Figure 8.

The CAPZA1 gene is regulated not by methylation of a CpG island, but by acetylation of histone. (a) Identification of a CpG island and CpG island shores around the CAPZA1 gene. Schematic map of the CpG island showing locations of 12 CpG sites, CpG island shore 1, and CpG island shore 2 with the indicated locations of CpG sites 3 and 4. (b, c, d, and e) AGS cells were infected with H. pylori for 5 h (MOI 50) and incubated in a medium containing antibiotic for 24 h.

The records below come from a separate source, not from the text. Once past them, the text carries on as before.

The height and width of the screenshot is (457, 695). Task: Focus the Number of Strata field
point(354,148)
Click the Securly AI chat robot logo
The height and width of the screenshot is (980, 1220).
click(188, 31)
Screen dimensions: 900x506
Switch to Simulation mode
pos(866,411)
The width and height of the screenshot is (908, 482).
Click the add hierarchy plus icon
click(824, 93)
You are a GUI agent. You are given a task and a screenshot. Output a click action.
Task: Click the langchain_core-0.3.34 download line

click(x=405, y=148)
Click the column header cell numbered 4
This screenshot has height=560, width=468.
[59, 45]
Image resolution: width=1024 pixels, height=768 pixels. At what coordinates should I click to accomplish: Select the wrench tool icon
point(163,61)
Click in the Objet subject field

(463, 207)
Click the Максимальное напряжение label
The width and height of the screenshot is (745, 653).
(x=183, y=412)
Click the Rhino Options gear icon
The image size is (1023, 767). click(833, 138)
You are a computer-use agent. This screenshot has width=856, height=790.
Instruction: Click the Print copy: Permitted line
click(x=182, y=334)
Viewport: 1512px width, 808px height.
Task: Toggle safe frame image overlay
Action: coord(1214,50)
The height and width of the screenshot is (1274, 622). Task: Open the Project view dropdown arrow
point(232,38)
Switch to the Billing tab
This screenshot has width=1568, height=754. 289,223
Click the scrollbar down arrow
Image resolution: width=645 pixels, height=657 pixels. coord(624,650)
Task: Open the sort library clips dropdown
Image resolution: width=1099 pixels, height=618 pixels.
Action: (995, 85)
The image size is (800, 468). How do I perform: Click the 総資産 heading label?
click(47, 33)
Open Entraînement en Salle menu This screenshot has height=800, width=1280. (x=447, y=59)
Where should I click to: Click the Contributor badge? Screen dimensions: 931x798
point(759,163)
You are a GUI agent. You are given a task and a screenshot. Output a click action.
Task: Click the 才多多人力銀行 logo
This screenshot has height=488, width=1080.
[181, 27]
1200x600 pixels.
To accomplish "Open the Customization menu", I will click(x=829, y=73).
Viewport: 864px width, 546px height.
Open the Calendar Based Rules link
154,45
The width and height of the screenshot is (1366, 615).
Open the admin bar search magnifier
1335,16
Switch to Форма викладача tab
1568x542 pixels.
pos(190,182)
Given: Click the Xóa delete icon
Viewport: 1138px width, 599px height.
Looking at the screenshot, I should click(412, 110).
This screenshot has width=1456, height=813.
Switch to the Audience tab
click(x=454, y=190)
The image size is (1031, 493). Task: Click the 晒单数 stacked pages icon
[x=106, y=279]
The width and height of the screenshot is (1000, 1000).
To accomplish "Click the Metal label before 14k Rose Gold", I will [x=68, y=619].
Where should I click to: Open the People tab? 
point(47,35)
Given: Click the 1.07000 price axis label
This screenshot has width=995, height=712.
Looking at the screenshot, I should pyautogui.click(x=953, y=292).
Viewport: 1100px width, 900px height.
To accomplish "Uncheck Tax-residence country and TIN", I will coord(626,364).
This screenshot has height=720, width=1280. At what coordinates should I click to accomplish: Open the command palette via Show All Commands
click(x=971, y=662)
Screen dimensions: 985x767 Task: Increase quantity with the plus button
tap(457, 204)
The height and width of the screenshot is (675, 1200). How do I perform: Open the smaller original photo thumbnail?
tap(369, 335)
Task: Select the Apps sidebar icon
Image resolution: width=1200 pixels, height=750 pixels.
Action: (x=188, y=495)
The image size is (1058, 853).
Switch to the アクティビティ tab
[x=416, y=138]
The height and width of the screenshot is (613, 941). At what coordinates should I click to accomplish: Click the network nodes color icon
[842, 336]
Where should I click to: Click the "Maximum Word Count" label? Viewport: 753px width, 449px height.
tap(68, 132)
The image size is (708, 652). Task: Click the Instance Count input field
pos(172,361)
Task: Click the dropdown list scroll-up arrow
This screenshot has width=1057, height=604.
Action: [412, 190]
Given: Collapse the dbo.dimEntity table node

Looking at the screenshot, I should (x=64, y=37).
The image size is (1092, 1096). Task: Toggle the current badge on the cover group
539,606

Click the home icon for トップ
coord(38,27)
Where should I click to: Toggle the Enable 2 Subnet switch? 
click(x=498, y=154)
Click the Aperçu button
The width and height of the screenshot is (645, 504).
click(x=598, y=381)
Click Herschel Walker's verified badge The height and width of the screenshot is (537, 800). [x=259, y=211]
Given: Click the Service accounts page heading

DNA methylation levels of 12 CpG sites of the CpG island (b and c) and of 7 CpG sites of CpG island shores (d and e) were analyzed by bisulfite genomic sequencing. (f) AGS cells were incubated with SAHA or trichostatin A for 24 h, and the levels of CAPZA1 expression were examined. (g) AGS cells were incubated with SAHA or trichostatin A for 24 h, and CAPZA1 mRNA expressions were quantified by real-time quantitative RT-PCR. Data are presented as the mean ± SD of 3 independent assays. *P < 0.05. (h) AGS cells were infected with H. pylori for 5 h (MOI 50) and incubated in a medium containing antibiotic and 5 μM SAHA or 5 μM trichostatin A for 24 h. Then, a ChIP assay was performed on these cells with an anti-histone H3 (acetyl K9) antibody or IgG from rabbit serum. Real-time PCR demonstrated the relative enrichment of CAPZA1 promoter genes in the DNA fragments pulled down by an anti-histone H3 (acetyl K9) antibody.